Grab some coffee, this is going to take a while...
Part 1: The Good
It is important in understanding Bonhoeffer’s ethics, and before we define what ethical (good) is from his perspective, that we have the right understanding of where good (responsible) action takes place. Good and bad can only be discerned within reality. Reality is nothing other than the revelation of Jesus Christ. It is in Jesus Christ that the world is reconciled to God (made real) and only in Christ can we know what is truly good. In Bonhoeffer’s ethics the idea of an independent agent that can objectively determine good from evil is a myth that is not rooted in reality. Bonhoeffer writes, “No one has the responsibility of turning the world into the kingdom of God, but only of taking the next necessary step that corresponds to God’s becoming human in Christ.”
So then, what does Bonhoeffer define as good? “Good is historical action that receives its laws of historical action from the center of history, from the event of God’s becoming human.” It is only in Christ that anything we do can or should be considered good. Real good can only ever exist in the reality that God has become a human being, Jesus Christ.
Bonhoeffer rejects any attempt to generate ethical principles from Jesus, this would just be replacing one law with another, not freedom from the law. He writes, “Jesus is not concerned with the establishment of new ethical ideals…but exclusively with God’s love for human beings.” It is this love for humanity that compels Christian activity which, “springs from the unity between God and the world.” Jesus taught about this kind of love in the Sermon on the Mount. Bonhoeffer writes, “The Sermon on the Mount as the proclamation of the incarnate love of God calls people to love one another, and thus to reject everything that hinders fulfilling this task—in short, it calls them to self-denial.” The love of God expressed in Christ for humanity is not just an end in-and-of itself, rather God’s love in Christ is the means by which we arrive at the real end that is reconcilliation.
The love of God constitutes what Bonhoeffer would call a ‘responsible action’ in that it is a self-sacrificial love. Jesus, “lived as the one who in himself has taken on and bears the selves of all human beings.” As his followers we are not excused from self-sacrificial love either, “only selfless people truly live.” We are not just responsible for ourselves, but those that God has entrusted into our care. This responsibility demands that the Christian take part in the world not just for their own benefit but for the well-being of others. It requires following Christ in the public as well as the private.
Drawing upon what we have read so far it is clear that Bonhoeffer does not believe in a purely personal ethic. Our ethics, our understanding of what is Good, can only be rooted in relationship with Christ, and through Christ the rest of humanity. Among the followers of Christ there is no such thing as the abstract individual on which to base an ethic. We are literally called, in Christ, to ‘life together.’

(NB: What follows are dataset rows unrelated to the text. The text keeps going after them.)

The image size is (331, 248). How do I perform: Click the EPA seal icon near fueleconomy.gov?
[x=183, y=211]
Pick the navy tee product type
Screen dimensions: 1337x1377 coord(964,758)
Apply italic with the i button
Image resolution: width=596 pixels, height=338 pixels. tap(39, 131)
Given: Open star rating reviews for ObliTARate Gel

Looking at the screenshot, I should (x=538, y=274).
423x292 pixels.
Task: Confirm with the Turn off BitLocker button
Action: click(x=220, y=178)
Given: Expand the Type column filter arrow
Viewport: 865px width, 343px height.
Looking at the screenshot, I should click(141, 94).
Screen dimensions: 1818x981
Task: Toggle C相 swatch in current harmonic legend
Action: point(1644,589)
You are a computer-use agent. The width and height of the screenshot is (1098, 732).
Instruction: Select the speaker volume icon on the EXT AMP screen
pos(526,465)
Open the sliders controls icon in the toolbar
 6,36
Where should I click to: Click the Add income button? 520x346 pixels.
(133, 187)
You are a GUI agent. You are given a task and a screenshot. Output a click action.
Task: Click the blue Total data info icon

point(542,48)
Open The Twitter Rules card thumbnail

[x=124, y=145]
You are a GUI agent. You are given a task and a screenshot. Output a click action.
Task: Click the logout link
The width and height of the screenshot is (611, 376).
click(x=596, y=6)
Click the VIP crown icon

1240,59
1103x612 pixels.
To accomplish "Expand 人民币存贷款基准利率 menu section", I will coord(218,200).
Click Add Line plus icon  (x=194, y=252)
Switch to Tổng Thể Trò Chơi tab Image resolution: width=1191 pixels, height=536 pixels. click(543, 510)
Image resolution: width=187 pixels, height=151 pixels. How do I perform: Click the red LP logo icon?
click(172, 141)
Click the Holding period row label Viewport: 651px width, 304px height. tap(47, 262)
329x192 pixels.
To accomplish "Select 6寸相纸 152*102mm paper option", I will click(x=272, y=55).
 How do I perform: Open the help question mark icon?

It seems then that Bonhoeffer’s continuing message to the church is that we would turn to Jesus. Jesus is the only hope for humanity, and therefore the church. Apart from Jesus, and his love for the world, we are lost and suffer under the ‘divine No’ of God’s judgment on sin. This message contends against a church that remains complicit in its engagement of the world apart from the love of Christ for the world. When the church is not in Christ–as Christ is in and reconciled to the world– it is no longer the church.
Part 2: The Bad
What is the forbidden fruit? What had God deemed improper for Adam and Eve to know? Scripture refers to the tree that bears that fruit as the Tree of the Knowledge of Good and Evil. Bonhoeffer understands this prohibition as one of possibilities, namely that prior to their knowledge of good and evil our progenitors did not conceive of their own capability to do evil; but, “by understanding themselves according to their possibilities… human beings come to see themselves as the origin of good and evil.” Or, “Instead of knowing themselves in God, who is their origin, they now must know themselves as the origin.” Finally, “They have become like God—but opposed to God.”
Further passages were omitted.